Ant Financial Is Investing $200 Million in Kakao Pay
This week, Alibaba’s payments arm, Ant Financial, announced an investment of $200 million in Kakao Pay, a South Korean financial services platform that offers services such as bill payment and remittance.
Kakao also runs South Korea’s dominant messaging service Kakao Talk. This has 48 million users and is installed on over 95 percent of smartphones in the country. The company has been increasingly entering other local markets through on-demand services including transportation apps Kakao Taxi and Kakao Driver.
Ant Financial is the world’s most valuable online finance company and dominates the online payments industry in China with its Alipay platform. However, the company has been facing growing competition from domestic rival WeChat Pay, owned by Tencent.

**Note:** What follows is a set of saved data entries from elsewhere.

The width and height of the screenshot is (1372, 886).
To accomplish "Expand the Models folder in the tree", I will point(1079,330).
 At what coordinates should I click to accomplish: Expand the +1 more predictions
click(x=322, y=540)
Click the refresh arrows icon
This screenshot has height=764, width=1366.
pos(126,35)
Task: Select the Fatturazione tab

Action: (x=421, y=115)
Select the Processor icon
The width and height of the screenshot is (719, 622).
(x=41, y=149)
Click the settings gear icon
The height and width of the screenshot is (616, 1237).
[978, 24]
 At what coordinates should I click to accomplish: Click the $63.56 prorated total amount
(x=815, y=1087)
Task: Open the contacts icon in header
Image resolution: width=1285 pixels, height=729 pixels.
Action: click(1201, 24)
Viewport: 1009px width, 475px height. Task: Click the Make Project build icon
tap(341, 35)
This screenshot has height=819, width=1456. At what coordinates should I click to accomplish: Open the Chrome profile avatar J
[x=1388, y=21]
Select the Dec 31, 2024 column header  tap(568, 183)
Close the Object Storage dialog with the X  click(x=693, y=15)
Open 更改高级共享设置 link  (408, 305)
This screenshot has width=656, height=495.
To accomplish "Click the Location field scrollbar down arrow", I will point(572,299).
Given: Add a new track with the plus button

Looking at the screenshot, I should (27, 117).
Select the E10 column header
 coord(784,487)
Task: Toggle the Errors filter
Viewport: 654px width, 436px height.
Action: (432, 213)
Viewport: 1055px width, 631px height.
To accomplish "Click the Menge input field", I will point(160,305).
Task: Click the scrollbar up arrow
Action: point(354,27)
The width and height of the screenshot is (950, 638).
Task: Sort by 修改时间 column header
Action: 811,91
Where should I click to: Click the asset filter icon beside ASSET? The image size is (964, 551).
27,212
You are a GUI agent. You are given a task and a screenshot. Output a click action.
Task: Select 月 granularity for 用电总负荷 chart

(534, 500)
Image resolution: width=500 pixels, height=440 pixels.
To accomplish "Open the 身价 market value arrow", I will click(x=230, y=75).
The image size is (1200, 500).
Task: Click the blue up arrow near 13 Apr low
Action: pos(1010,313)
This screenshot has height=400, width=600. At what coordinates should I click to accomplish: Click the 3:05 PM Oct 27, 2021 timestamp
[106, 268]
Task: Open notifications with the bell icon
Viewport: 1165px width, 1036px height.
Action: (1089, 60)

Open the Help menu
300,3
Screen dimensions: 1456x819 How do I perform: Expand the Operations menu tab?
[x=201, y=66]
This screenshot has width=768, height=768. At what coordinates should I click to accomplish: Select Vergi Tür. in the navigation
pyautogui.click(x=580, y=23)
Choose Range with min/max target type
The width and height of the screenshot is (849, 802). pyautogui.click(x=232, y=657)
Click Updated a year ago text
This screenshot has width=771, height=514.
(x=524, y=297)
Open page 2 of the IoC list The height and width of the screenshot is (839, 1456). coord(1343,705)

Ant Financial’s investment in South Korea is the latest move in its global expansion plans as it aims to challenge traditional payment leaders such as Visa and MasterCard. Its strategy is to create a global network of financial assets through organic and inorganic growth while it seeks to buy or invest in companies worldwide.
Recently Ant Financial acquired US payments firm MoneyGram for $880 million, and has made investments in Ascend Money, from Thailand, and Mynt, from the Philippines. It also holds equity in Indian company Paytm and Singaporean M-Daq. These are significant strategic moves for Ant Financial, and more investments are expected to come.
The company has come to symbolize the so-called FinTech industry, the tangent point between traditional finance and the disruptive use of new technologies. Ant Financial’s investment in South Korea will be particularly interesting to follow given the country’s changing market. Local officials have been cautiously deregulating. Now the focus will be on how quickly and effectively Ant Financial’s leverage can disrupt local rivals. The investment could also spark momentum for Kakao to expand beyond South Korea, something it needs to do as its main rival Naver has declared intentions to enter Europe and North America.
Ant Financial expects that its brand association in South Korea will drive business from the 8 million annual Chinese visitors who are boosting services such as Airbnb in the country. Ant Financial’s parent company, Alibaba, could also gain exposure from this alliance providing it with an opportunity to push its e-commerce services more keenly into South Korea.
For now, Ant Financial is one to follow.